[EXTRACTED RECORDS]

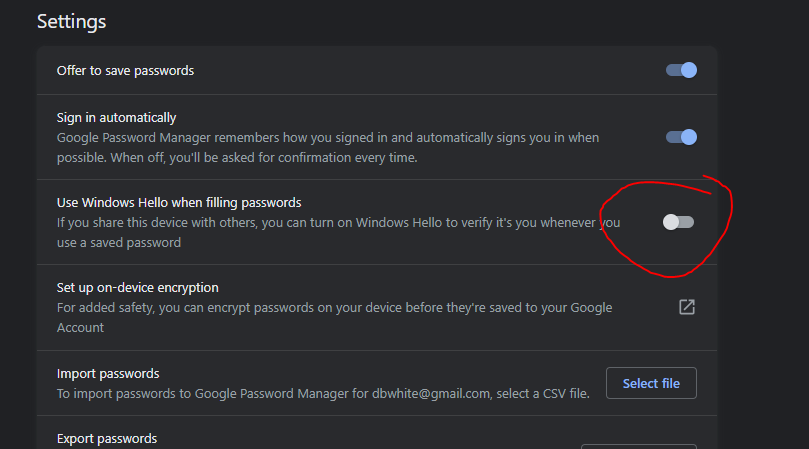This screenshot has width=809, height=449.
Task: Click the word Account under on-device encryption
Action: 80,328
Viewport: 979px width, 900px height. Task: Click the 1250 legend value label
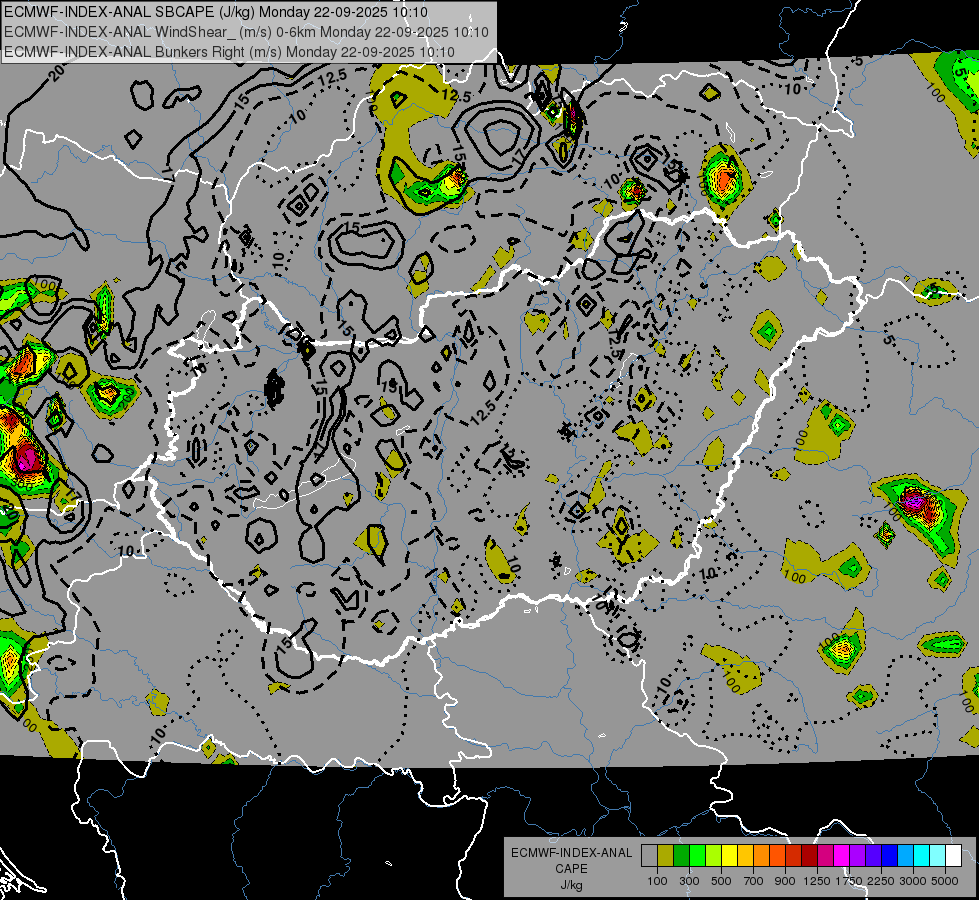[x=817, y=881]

[/EXTRACTED RECORDS]

**WHAT TO PRODUCE:**
Please give again, word for word, the lines from the one containing "Viewport: 979px width, 900px" through the last line of the listing above, inclusive, and leave out pictures.

**SOLVED EXERCISE:**
Viewport: 979px width, 900px height. Task: Click the 1250 legend value label
[x=817, y=881]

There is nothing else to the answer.